(A Short Essay for a Intro to Bussiness Class) In the October 14th issue of Businessweek there is an article entitled “Cavwat Entrepreneur” by Michelael Schroeder. This artical details how modern day stock fraud scams are committed and it details one such example. In brief, the conmen target a small, non-public company that has the prospects of growth. They promise its managers finanial assistance by merging it with a public company in financial trouble, getting the public listing with minimal disclosure. The conmen pump in money, aquiring ventures, while taking control by placing cohorts on the board of directors.
They then do a reverse stock split to boast the stock price and reduce the number of shares (in the example the number of shares outstanding dropped from 10 million to about 500,000, which caused the stock’s price to rise from 34 cents a share to nearly $7.00 a share). Then the board of directors quietly issued millions of additional shares, which they and the conmen snapped up, registering the shares through SEC loopholes. Next they get brokers to push customers to buy the stock, which increases the stock’s price. When the stock price is high enough, the hustlers then unload their shares, employing off-shore accounts to hide the profits. What makes this type of stock fraud often go undetected is the fact that the conmen work through leditmate companies and not some sham organization.
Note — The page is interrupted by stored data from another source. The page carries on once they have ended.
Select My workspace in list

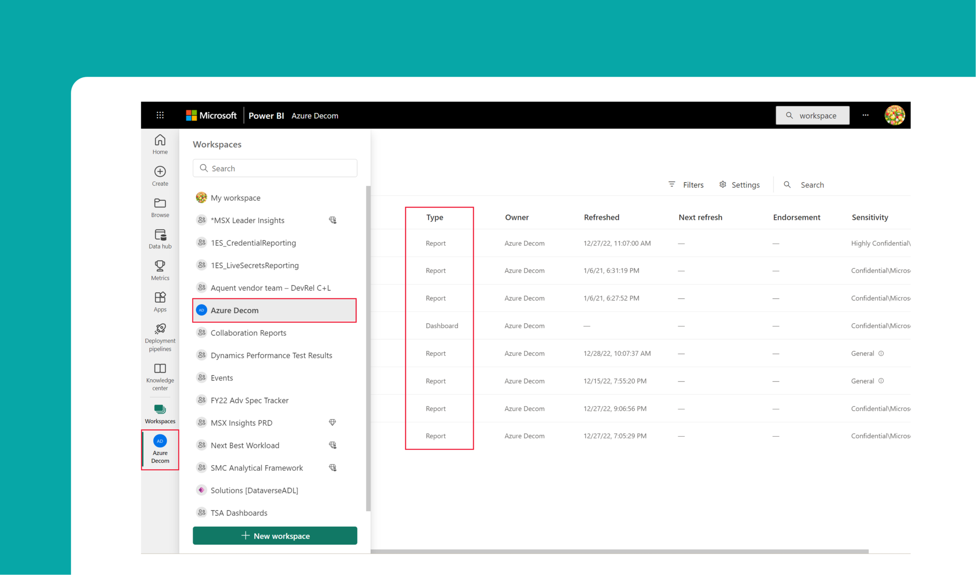(235, 198)
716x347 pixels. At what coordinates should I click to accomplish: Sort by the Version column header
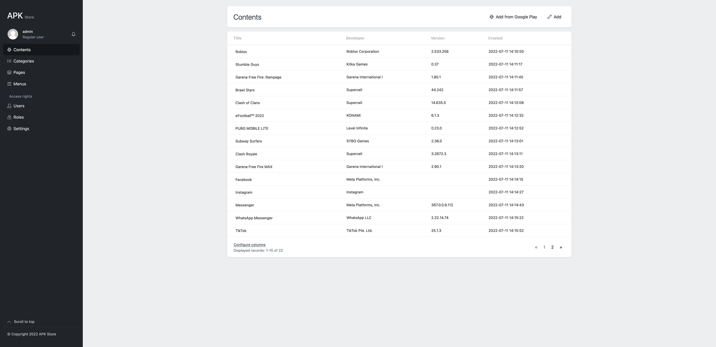tap(437, 38)
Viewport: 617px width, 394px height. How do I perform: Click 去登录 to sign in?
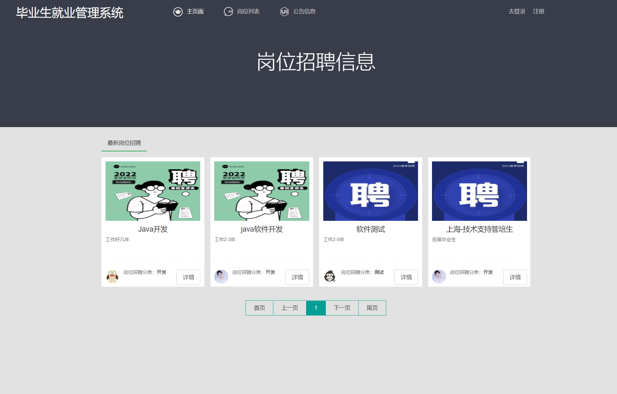click(517, 11)
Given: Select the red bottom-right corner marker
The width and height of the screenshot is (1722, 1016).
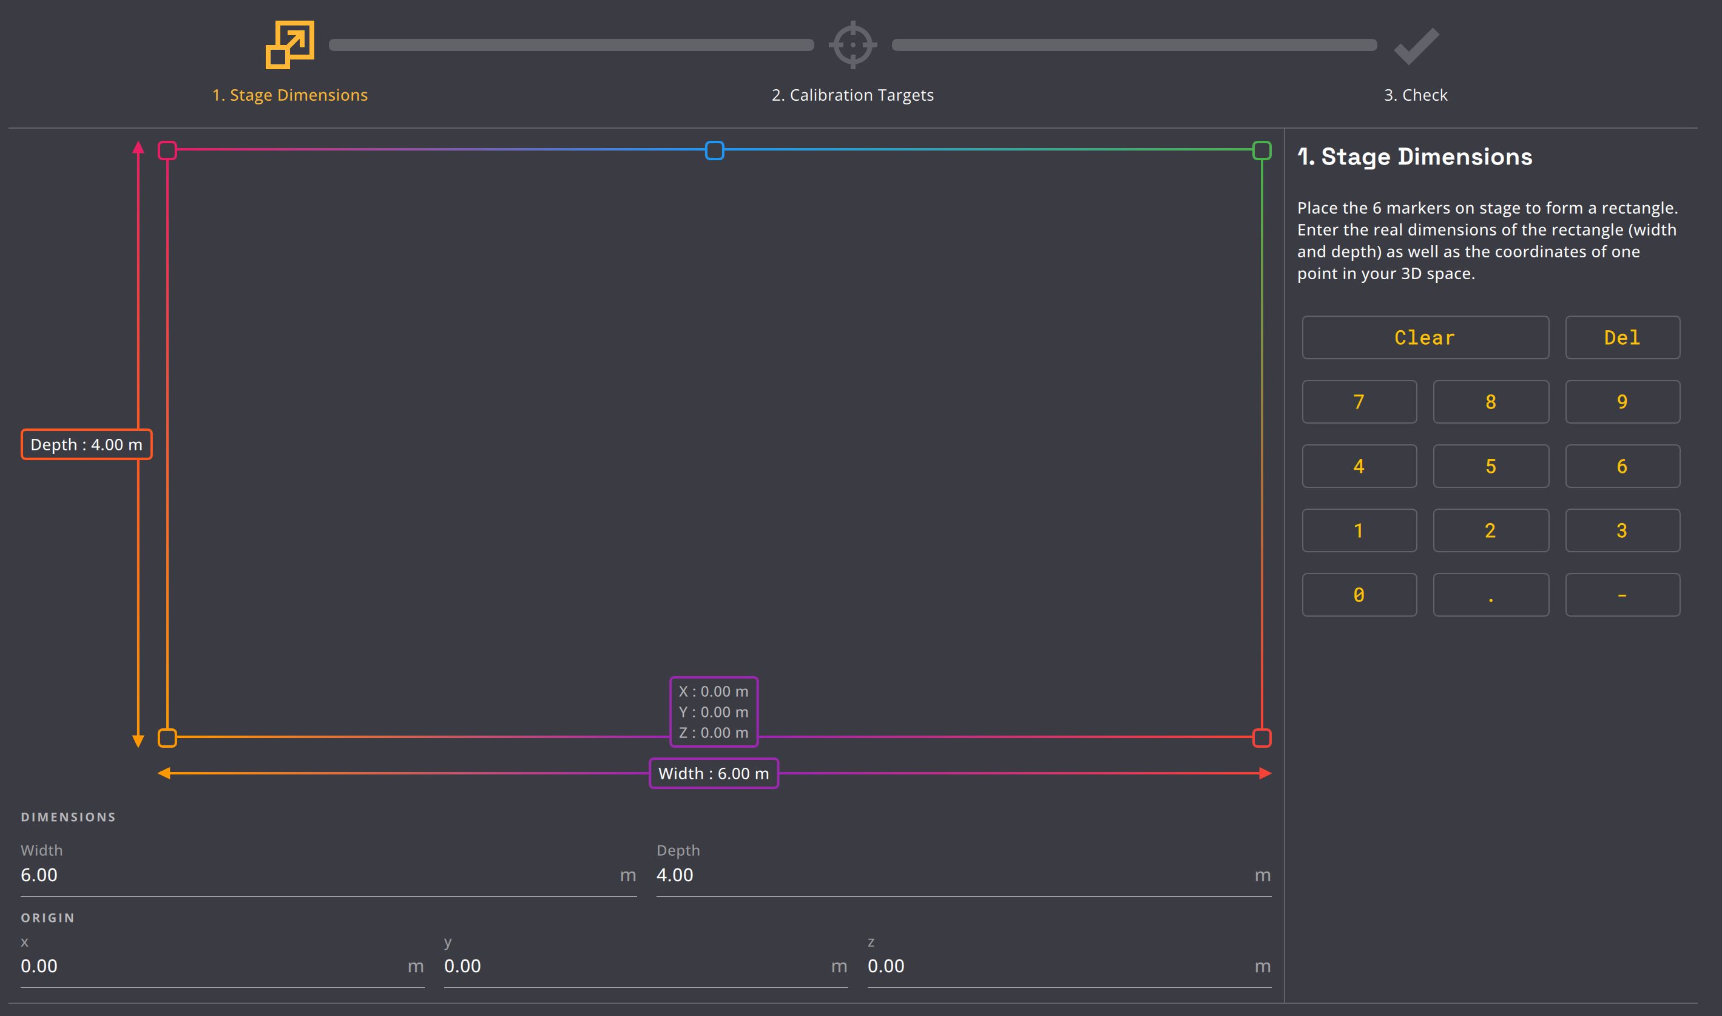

By the time anyone figures out that a crime has been committed, the conmen have their money in off-shore accounts. This is a good case of what happens when there are no checks on busunessmen. All the stake-holders in the company that was used by the conmen lose, because once it is made known what has happened, the stock becomes worthless, and a successful up and coming company is destroyed by such a stock scam. Personally, I believe that steps should be taken to tighten up the regulations in such mergers, so that these sorts of stock frauds can be stopped. Changing the minimal disclosure reguirements, and corking the SEC loopholes would be the best steps to take to correct this problem.